- Kişi her zaman öykü anlatan bir yaratıktır, öykülerle, başkalarının öyküleriyle çevrilmiş olarak yaşar, tüm başına gelenleri öyküler biçiminde görür ve hayatını, bir öykü, hayat öyküsü anlatıyormuş gibi yaşamak ister. Ama ikisinden birini seçmek gerekir: yaşamak ya da anlatmak...
- Bu sevinçli, akıllı uslu insan sesleri arasında yalnızım... Bütün bu adamlar, vakitlerini dertleşmekle, aynı düşüncede olduğunu anlayıp mutluluk duymakla geçiriyorlar. Aynı şeyleri hep birlikte düşünmeye ne kadar da önem veriyorlar...
- Canıma kıymayı bile düşünmüştüm. Bu işten caymamın nedeni, ölümümden kimsenin duygulanmayacağı, ölümde, hayatta olduğumdan daha yalnız olacağımı düşünmemdir...

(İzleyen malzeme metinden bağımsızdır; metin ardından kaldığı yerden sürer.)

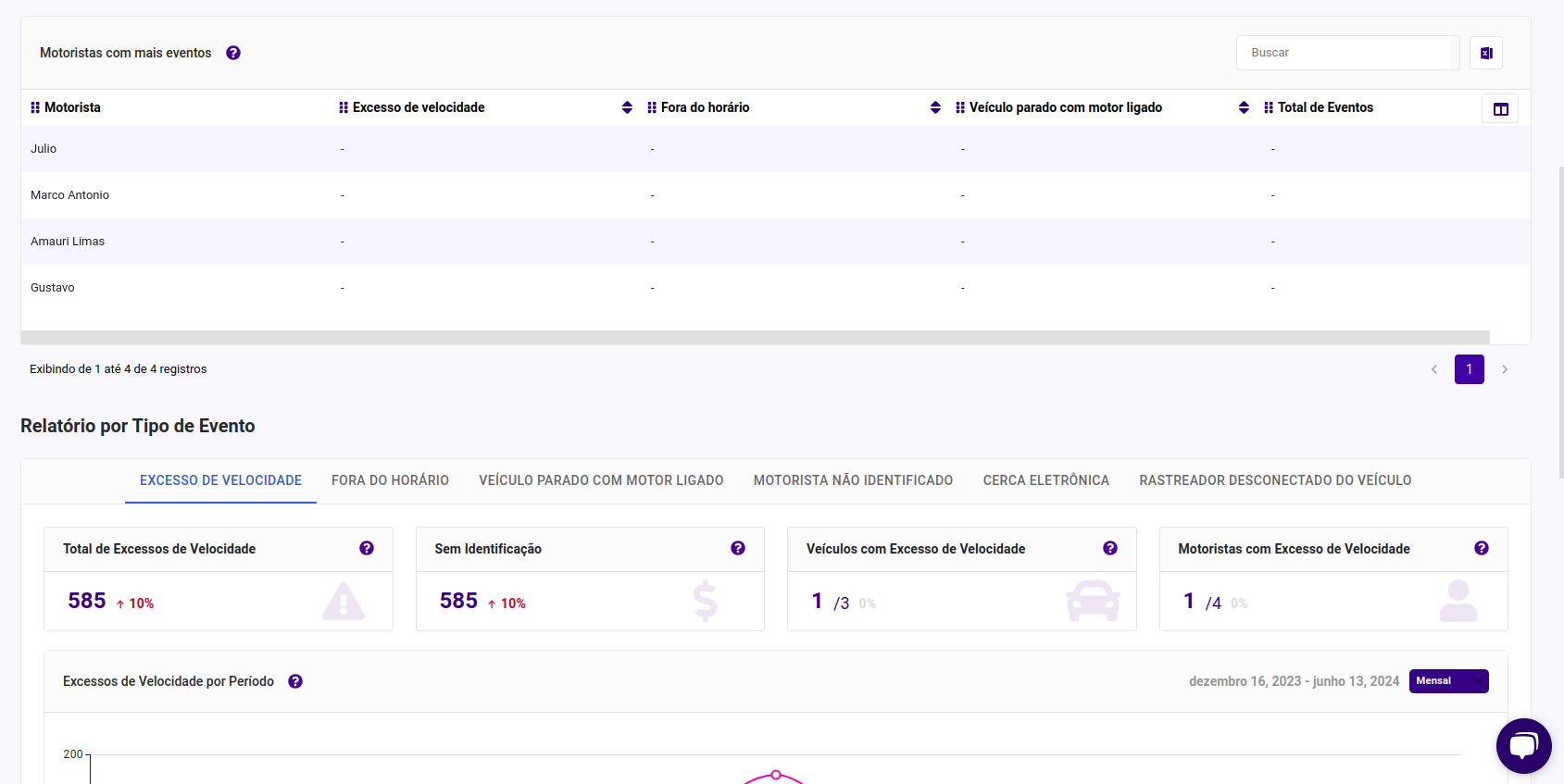Image resolution: width=1564 pixels, height=784 pixels.
Task: Sort by Excesso de velocidade column
Action: pyautogui.click(x=627, y=107)
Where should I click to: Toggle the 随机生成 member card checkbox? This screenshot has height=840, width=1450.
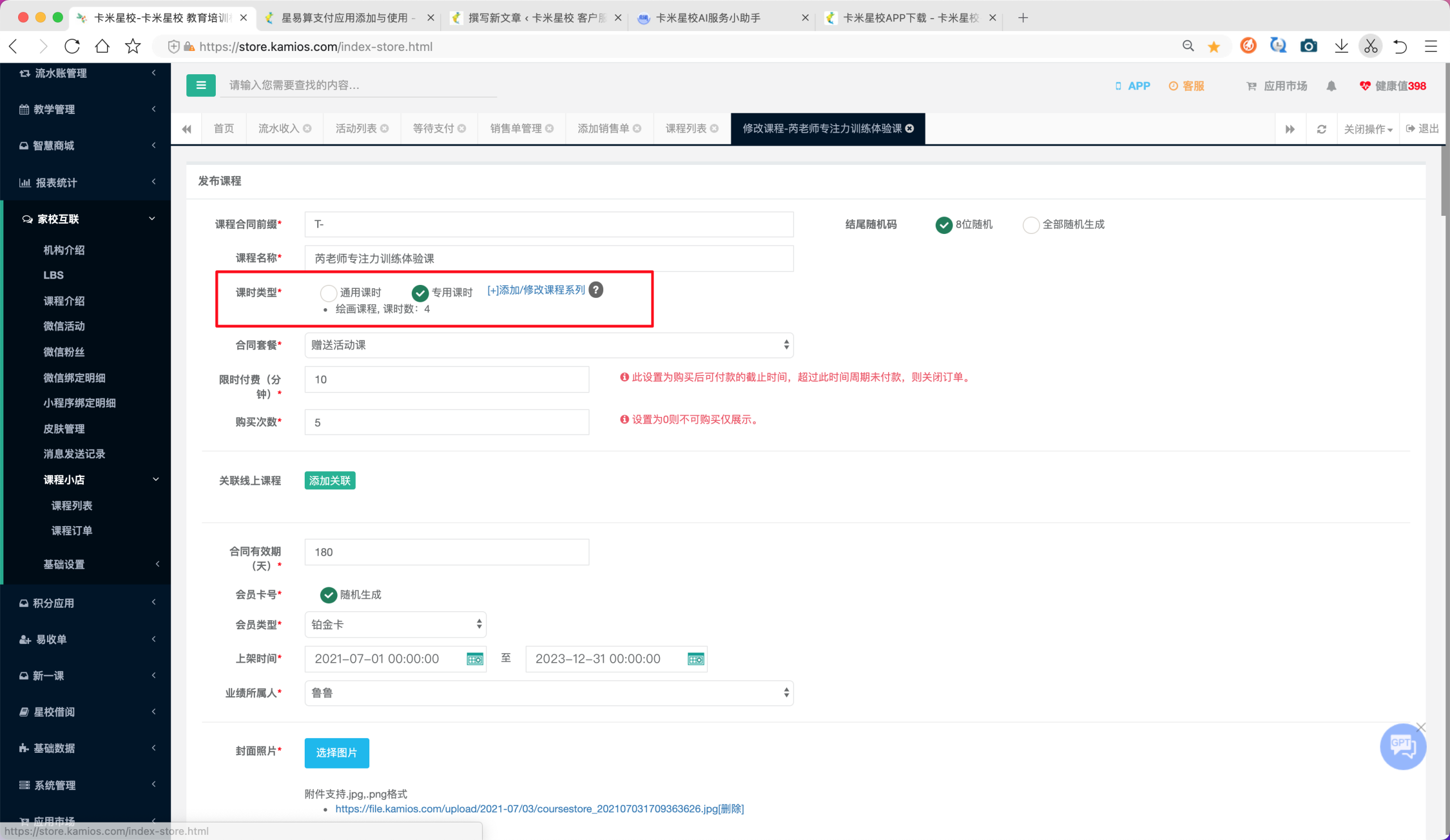point(329,595)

- ''Anılar şeytanın kesesindeki altın sikkelere benziyor: Keseyi açtığında bir de bakıyorsun, altın değil, ölü yapraklar var içinde...''
- Birisini sevmeye kalkışmak, önemli bir işe girişmek gibidir, bilirsin. Enerji, kendini veriş, körlük ister. Hatta başlangıçta bir uçurumun üzerinden sıçramanın gerektiği bir an vardır. Düşünmeye kalkarsa atlayamaz insan. Bundan böyle artık bu gerekli sıçrayışı yapmayacağımı biliyorum...
- Brunet,"Dostluk, birbiri hakkında hüküm vermek demek değildir, dostluk inanmak demektir" derdi.
- Gidersem başkalarına isyan etmiş olurum, gitmezsem isyanım kendime olur.
- Saat üç. Bir şey yapmak isterseniz, bu saat ya çok geç ya çok erkendir.
- Adam birden sustu ve kadına bomboş gözlerini dikti. Bir an, karşı karşıya, kımıldamadan durdular. Sonra adam yapışkan bir sesle, "Bütün erkekler korkuyor." dedi. "Hepsi, herkes!Korkmayanlar, ancak budalalar ya da delilerdir. Bu, cesaretle ilgisi olan bir şey değil, anladın mı? Ve sen, sen beni yargılayamazsın, çünkü dövüşmeyeceksin!"
- "bizi korkutan şey, ne adamın değil hali ne de boynunda çıkmış olan ve yakasına değen ur'du. Bizi korkutan onun yalnızlığı idi. Öyle sanıyorduk ki kafasının içi yengec ya da ıstakoz düşüncelerle doluydu. Bizi korkutan da buydu işte. ıstakoz fikirlerle doldurulmus dusunceler, kulübede, ağaçların arasında ve etrafımızdaydı."